Stored items from a collection:
§ §
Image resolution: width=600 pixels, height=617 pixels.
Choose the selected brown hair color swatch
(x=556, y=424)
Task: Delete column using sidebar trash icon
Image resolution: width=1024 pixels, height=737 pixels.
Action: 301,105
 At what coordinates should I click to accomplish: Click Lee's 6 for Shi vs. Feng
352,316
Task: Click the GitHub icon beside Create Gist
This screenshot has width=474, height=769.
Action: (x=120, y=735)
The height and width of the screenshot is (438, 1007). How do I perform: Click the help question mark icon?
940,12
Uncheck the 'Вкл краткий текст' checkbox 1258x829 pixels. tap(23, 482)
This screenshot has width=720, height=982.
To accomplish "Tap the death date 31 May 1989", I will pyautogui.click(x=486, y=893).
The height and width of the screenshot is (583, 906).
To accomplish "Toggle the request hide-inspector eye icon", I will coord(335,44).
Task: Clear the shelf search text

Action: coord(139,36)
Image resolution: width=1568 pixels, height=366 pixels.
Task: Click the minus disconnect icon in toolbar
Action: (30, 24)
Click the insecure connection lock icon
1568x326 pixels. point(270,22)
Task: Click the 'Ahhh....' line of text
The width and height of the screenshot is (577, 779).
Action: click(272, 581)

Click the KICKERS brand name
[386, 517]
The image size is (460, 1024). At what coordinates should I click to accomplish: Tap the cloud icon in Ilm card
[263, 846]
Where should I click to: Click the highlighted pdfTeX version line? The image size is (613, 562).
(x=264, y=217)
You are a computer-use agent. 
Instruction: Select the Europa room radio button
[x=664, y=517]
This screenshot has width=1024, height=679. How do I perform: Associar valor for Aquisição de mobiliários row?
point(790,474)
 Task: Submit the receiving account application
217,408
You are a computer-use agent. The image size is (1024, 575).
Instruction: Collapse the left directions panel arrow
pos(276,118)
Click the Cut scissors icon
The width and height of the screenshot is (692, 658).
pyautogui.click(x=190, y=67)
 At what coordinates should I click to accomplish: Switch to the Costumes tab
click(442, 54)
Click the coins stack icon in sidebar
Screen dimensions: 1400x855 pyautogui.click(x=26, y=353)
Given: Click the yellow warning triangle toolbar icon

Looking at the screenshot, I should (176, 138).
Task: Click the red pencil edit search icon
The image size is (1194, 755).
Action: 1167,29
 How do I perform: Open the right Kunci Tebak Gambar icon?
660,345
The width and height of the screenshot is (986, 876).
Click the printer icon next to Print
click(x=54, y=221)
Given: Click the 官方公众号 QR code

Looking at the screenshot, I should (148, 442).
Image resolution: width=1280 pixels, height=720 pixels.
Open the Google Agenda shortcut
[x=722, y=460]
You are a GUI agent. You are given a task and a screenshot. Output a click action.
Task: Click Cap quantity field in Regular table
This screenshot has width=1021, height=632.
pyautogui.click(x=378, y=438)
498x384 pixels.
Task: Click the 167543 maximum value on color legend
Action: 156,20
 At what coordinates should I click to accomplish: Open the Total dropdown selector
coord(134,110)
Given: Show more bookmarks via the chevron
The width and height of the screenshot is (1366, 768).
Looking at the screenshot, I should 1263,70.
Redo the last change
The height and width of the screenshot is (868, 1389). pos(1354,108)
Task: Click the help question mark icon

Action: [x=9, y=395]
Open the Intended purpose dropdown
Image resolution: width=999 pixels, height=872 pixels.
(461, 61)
§ §
A complete, exact copy of the records is what is needed.

_TASK ANSWER_
Image resolution: width=600 pixels, height=617 pixels.
Choose the selected brown hair color swatch
(x=556, y=424)
Task: Delete column using sidebar trash icon
Image resolution: width=1024 pixels, height=737 pixels.
Action: 301,105
 At what coordinates should I click to accomplish: Click Lee's 6 for Shi vs. Feng
352,316
Task: Click the GitHub icon beside Create Gist
This screenshot has width=474, height=769.
Action: (x=120, y=735)
The height and width of the screenshot is (438, 1007). How do I perform: Click the help question mark icon?
940,12
Uncheck the 'Вкл краткий текст' checkbox 1258x829 pixels. tap(23, 482)
This screenshot has width=720, height=982.
To accomplish "Tap the death date 31 May 1989", I will pyautogui.click(x=486, y=893).
The height and width of the screenshot is (583, 906).
To accomplish "Toggle the request hide-inspector eye icon", I will coord(335,44).
Task: Clear the shelf search text

Action: coord(139,36)
Image resolution: width=1568 pixels, height=366 pixels.
Task: Click the minus disconnect icon in toolbar
Action: (30, 24)
Click the insecure connection lock icon
1568x326 pixels. point(270,22)
Task: Click the 'Ahhh....' line of text
The width and height of the screenshot is (577, 779).
Action: click(272, 581)

Click the KICKERS brand name
[386, 517]
The image size is (460, 1024). At what coordinates should I click to accomplish: Tap the cloud icon in Ilm card
[263, 846]
Where should I click to: Click the highlighted pdfTeX version line? The image size is (613, 562).
(x=264, y=217)
You are a computer-use agent. 
Instruction: Select the Europa room radio button
[x=664, y=517]
This screenshot has width=1024, height=679. How do I perform: Associar valor for Aquisição de mobiliários row?
point(790,474)
 Task: Submit the receiving account application
217,408
You are a computer-use agent. The image size is (1024, 575).
Instruction: Collapse the left directions panel arrow
pos(276,118)
Click the Cut scissors icon
The width and height of the screenshot is (692, 658).
pyautogui.click(x=190, y=67)
 At what coordinates should I click to accomplish: Switch to the Costumes tab
click(442, 54)
Click the coins stack icon in sidebar
Screen dimensions: 1400x855 pyautogui.click(x=26, y=353)
Given: Click the yellow warning triangle toolbar icon

Looking at the screenshot, I should (176, 138).
Task: Click the red pencil edit search icon
The image size is (1194, 755).
Action: 1167,29
 How do I perform: Open the right Kunci Tebak Gambar icon?
660,345
The width and height of the screenshot is (986, 876).
Click the printer icon next to Print
click(x=54, y=221)
Given: Click the 官方公众号 QR code

Looking at the screenshot, I should (148, 442).
Image resolution: width=1280 pixels, height=720 pixels.
Open the Google Agenda shortcut
[x=722, y=460]
You are a GUI agent. You are given a task and a screenshot. Output a click action.
Task: Click Cap quantity field in Regular table
This screenshot has width=1021, height=632.
pyautogui.click(x=378, y=438)
498x384 pixels.
Task: Click the 167543 maximum value on color legend
Action: 156,20
 At what coordinates should I click to accomplish: Open the Total dropdown selector
coord(134,110)
Given: Show more bookmarks via the chevron
The width and height of the screenshot is (1366, 768).
Looking at the screenshot, I should 1263,70.
Redo the last change
The height and width of the screenshot is (868, 1389). pos(1354,108)
Task: Click the help question mark icon

Action: [x=9, y=395]
Open the Intended purpose dropdown
Image resolution: width=999 pixels, height=872 pixels.
(461, 61)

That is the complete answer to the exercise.